The Effect And The Mechanism Of Immunomodulating Peptide On Alcoholic Damage Cells Model

Objective: 1. To observe whether alcohol stimulation can induce normal liver cell(LO2) to produce fatty degeneration damaged mitochondria and endoplasmic reticulum stress(ESR) in vitro in human. 2. To research whether immunomodulating pepide(PGPIPN) can reduce liver cell damage and to explore the molecular mechanism.Methods: 1. Established stable model of alcoholic injury liver cells with screening concentration: MTT assay was used to screen the optima concentration of alcoholic and PGPIPN. Normal liver cells(LO2) were treated with alcoholic and different concentrations of PGPIPN for 3 months. 2. Oil Red O staining was used to detect the degree of LO2 cells steatosis.

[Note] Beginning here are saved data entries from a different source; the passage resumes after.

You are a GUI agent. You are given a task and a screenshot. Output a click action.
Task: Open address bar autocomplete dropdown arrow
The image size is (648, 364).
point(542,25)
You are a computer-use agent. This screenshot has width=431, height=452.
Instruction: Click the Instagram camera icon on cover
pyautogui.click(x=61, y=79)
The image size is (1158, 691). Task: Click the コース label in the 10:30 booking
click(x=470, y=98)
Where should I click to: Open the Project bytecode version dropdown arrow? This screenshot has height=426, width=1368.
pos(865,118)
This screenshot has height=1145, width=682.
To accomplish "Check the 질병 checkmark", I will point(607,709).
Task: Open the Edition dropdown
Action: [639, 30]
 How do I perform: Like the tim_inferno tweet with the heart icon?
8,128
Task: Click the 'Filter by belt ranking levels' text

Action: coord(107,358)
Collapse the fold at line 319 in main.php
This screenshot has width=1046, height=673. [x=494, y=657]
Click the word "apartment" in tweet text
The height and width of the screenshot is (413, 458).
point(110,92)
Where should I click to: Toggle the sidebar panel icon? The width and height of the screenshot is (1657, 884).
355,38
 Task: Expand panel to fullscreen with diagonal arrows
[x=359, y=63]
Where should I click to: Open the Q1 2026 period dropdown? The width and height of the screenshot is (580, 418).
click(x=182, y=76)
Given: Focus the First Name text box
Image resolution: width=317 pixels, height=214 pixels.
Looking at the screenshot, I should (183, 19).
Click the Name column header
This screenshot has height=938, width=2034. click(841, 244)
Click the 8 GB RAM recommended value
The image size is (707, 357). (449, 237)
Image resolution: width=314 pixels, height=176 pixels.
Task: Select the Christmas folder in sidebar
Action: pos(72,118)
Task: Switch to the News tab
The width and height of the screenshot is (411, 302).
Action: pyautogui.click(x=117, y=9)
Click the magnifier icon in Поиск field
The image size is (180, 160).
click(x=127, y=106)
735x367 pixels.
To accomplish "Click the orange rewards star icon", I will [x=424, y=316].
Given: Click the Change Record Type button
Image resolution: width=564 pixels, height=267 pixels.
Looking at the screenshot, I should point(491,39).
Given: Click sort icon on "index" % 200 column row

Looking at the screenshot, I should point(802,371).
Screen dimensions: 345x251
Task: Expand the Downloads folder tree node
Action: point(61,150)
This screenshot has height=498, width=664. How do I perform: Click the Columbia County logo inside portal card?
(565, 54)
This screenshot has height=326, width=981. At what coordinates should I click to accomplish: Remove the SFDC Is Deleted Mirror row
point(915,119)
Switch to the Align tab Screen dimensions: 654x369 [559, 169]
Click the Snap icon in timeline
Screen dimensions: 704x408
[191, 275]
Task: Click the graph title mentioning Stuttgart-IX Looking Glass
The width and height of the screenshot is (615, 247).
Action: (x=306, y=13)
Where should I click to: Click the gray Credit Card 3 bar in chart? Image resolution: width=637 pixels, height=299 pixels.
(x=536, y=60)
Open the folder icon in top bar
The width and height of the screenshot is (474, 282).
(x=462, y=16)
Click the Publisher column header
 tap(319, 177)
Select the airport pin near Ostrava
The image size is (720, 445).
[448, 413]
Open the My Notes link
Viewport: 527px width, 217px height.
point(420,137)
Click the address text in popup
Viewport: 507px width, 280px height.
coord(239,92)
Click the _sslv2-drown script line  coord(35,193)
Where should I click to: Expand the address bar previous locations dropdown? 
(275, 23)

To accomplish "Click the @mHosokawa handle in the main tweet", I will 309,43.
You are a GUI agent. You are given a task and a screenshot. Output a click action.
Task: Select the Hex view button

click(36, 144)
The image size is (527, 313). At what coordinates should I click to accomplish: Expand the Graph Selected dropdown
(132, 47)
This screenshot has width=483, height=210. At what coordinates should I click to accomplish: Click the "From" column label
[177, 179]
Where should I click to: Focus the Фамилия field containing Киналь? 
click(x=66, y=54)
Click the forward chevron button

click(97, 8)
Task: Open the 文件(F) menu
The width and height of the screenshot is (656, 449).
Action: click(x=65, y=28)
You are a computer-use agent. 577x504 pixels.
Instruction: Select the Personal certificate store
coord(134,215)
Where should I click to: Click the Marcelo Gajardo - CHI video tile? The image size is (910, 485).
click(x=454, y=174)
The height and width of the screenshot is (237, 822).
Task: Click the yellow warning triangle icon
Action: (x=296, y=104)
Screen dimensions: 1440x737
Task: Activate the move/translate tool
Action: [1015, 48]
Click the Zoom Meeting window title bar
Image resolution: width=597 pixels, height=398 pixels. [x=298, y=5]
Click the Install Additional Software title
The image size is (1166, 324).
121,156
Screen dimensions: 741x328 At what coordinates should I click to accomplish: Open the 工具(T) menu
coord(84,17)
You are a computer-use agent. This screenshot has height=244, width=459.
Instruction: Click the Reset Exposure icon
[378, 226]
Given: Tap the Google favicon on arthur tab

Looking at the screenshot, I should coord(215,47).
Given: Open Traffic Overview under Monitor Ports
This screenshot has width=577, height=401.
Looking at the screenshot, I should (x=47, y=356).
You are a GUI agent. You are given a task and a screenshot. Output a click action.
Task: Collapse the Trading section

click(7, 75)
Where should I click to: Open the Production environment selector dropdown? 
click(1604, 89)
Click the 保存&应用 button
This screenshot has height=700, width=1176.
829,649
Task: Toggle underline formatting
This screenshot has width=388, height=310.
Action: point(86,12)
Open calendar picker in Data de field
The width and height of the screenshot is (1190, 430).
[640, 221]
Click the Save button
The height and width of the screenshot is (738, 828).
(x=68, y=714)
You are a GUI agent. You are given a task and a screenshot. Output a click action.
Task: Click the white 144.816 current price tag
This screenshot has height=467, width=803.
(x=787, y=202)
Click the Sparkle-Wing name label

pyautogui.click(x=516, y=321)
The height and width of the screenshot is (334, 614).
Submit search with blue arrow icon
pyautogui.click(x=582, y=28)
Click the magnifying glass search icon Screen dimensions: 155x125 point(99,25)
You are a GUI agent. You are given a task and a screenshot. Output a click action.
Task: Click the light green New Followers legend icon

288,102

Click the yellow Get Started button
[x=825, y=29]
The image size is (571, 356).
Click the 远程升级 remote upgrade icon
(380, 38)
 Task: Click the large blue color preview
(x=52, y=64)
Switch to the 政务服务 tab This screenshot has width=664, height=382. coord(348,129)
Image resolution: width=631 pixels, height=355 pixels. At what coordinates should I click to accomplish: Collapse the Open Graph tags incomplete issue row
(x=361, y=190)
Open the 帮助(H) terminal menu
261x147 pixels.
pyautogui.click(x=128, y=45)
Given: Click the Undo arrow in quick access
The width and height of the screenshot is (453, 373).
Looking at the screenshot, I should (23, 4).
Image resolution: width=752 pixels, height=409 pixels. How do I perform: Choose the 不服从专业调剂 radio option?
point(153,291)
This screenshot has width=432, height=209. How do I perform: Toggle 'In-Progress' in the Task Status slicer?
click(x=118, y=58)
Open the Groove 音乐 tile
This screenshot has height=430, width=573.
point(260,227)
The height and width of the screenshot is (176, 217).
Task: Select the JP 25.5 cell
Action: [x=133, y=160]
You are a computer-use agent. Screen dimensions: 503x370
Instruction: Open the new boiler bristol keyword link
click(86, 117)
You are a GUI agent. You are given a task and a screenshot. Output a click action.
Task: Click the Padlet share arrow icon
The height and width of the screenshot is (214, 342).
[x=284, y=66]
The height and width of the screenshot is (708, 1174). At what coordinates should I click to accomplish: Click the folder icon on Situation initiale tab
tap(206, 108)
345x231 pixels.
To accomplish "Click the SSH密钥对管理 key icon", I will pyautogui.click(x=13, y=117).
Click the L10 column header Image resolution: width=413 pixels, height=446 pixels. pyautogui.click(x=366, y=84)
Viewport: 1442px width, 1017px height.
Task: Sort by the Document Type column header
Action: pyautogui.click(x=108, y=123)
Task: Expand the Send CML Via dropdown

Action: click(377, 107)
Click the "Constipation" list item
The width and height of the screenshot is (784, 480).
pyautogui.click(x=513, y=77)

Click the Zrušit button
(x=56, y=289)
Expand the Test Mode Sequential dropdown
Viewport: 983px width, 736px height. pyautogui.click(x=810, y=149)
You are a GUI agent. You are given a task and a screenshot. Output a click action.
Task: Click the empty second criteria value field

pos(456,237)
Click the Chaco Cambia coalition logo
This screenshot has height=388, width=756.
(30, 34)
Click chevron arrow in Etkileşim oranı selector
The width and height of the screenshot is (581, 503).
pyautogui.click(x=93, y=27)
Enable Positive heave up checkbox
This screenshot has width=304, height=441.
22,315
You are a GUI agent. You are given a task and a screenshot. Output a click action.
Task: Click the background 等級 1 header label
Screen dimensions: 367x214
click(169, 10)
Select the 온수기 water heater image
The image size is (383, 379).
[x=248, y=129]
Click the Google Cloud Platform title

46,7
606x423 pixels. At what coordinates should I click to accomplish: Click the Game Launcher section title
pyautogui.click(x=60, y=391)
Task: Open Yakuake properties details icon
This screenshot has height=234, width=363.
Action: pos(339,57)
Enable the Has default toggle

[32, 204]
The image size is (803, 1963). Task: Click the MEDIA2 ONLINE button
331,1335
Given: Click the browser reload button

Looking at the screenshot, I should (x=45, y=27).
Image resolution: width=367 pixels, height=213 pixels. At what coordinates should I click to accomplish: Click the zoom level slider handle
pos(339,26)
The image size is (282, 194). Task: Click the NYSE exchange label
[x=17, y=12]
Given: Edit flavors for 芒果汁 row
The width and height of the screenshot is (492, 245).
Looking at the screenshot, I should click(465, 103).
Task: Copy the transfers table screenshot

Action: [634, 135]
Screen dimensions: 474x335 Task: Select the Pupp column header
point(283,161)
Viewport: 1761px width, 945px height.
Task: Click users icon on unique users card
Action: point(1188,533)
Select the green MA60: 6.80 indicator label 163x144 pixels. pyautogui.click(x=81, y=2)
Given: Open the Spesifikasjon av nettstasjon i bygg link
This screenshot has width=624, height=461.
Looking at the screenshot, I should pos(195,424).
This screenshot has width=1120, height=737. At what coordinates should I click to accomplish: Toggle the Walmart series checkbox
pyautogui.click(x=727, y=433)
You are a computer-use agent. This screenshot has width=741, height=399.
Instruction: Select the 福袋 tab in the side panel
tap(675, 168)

Transmission electron microscope was observed the mitochondria,nucleolus and other ultratructural. 3. The expressions of genes of fat synthesis related genes(ACC), damaged mitochondria related genes(Cyt C,Caspase-3) and endoplasmic reticulum stress related genes(GRP-78,GHOP) were tested by RT-PCR. 4. The expressions of protein of fat synthesis related genes(ACC), damaged mitochondria related genes(Cyt C,Caspase-3) and endoplasmic reticulum stress related genes(GRP-78,CHOP) were tested by Western Blotting.Result: 1. MTT screened for alcohol concentrations was 0.5%,the optimal drug concentrations for PGPIPN was 1×10-4g/L、1×10-3 g/L、1×10-2g/L, and then made the successful model. 2. Compared with normal liver cells, the alcohol control group of oil red O staining was steatosis, electron microscopy showed severe swelling of mitochondria; and PGPIPN groups can alleviate fatty degeneration, slow swelling of mitochondria. 3. In PGPIPN groups the expression of ACC, Cyt C, Caspase-3, GRP-78, CHOP at m RNA levels were decreased. 4. In PGPIPN groups the expression of ACC, Cyt C, Caspase-3, GRP-78, CHOP at protein levels were decreased.Conclusion: 1. PGPIPN can reduce alcoholic fatty degeneration and cell damage of the liver cells. 2. The mechanism maybe relate to slow fat synthesis, reduce mitochondria damage and relieve endoplasmic reticulum stress.